AMY GOODMAN: We have a last SOT that we want to play — that’s, for viewers and listeners, “sound on tape” — asking about your father representing AIM, the American Indian Movement. This excerpt features interviews with singer and activist Harry Belafonte and AIM leader Clyde Bellecourt.
CLYDE BELLECOURT: “We’re going to put the government on trial,” he said. “It’s not the Indian people that are on trial; it’s the government,” he said. “And they’re the ones that we’re after. They’re the ones that are going to be found guilty.” He prophesized that.
HARRY BELAFONTE: When Bill asked me to come, he had extended the invitation at the same time to a colleague of mine, Marlon Brando. When we met before going into the court, he says, “We have arranged seats where you will be sitting directly behind Dennis Banks and Russell Means, and make sure that the jury gets full awareness of the fact that you really like these guys and admire them and you’re there to support them.” And I said to Bill, then I said, “But Bill, if you’re asking us to sit there and to do that to influence the jury, isn’t that jury tampering?” He said, “Everything is jury tampering that goes on in a courtroom.”
AMY GOODMAN: That’s Harry Belafonte. How has this making of the film changed you, Emily and Sarah?

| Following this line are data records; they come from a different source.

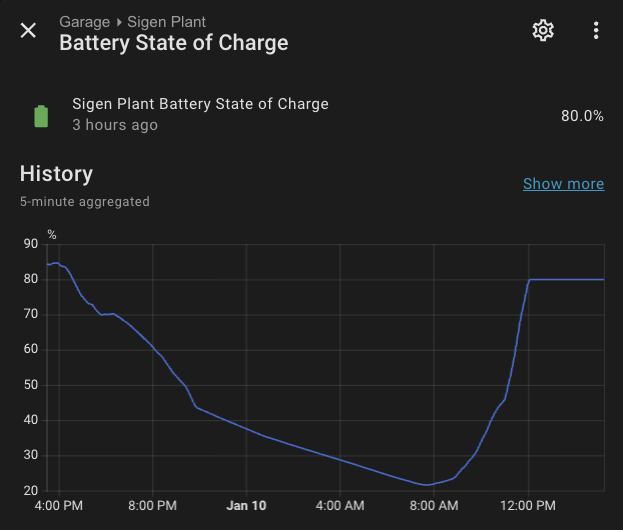Click the "5-minute aggregated" label

85,202

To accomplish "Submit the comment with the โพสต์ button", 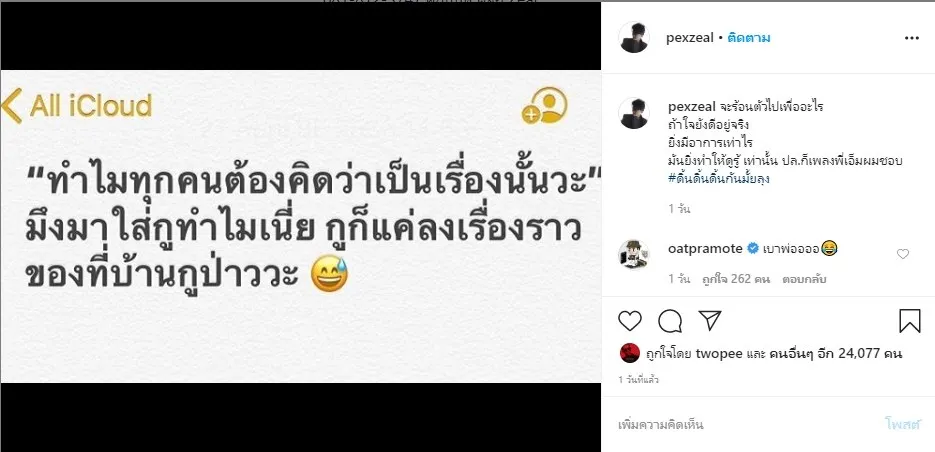I will (903, 424).
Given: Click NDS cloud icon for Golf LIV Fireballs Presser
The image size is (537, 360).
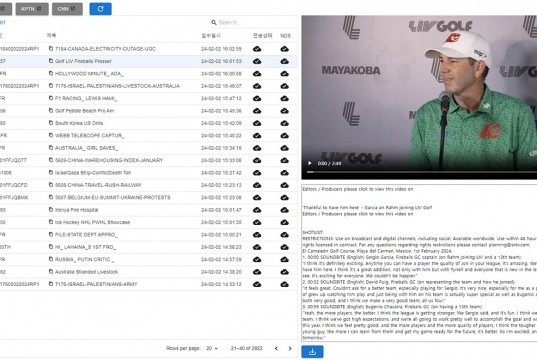Looking at the screenshot, I should (x=284, y=61).
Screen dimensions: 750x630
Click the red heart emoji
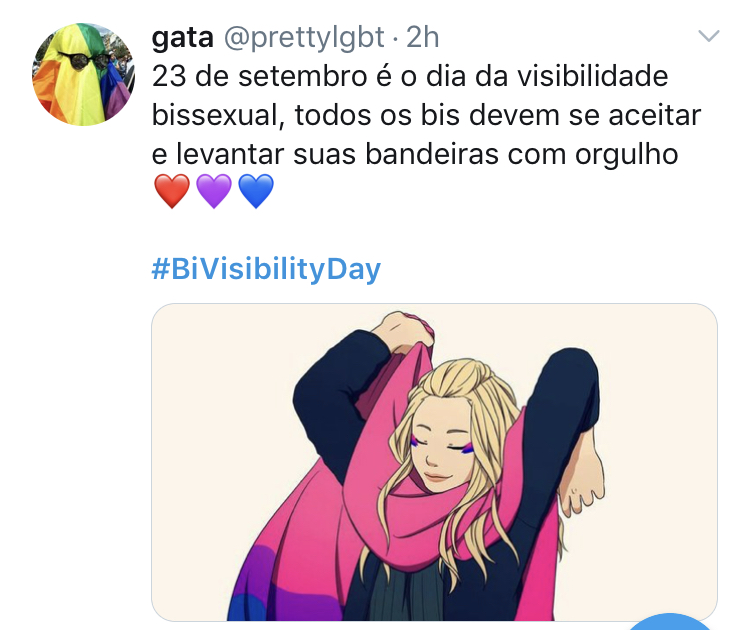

EMILY KUNSTLER: Well, you know, it really brought our father back to life in a lot of ways for us. When he passed away, we were teenagers, so we never had that opportunity. It also – you know, we realized somewhere along the way that our search for consistency, looking for the black-and-whites, trying to find, you know, some sort of clear answer, was inherently flawed and that, you know, it is our inconsistent moments that brings about change and that makes us human. So we certainly learned that along the way.
AMY GOODMAN: Well, we want to thank you both for being with us. Emily and Sarah Kunstler, good luck on your film coming out. It’s going to show in New York Cinema Village, and then it’s traveling around the country.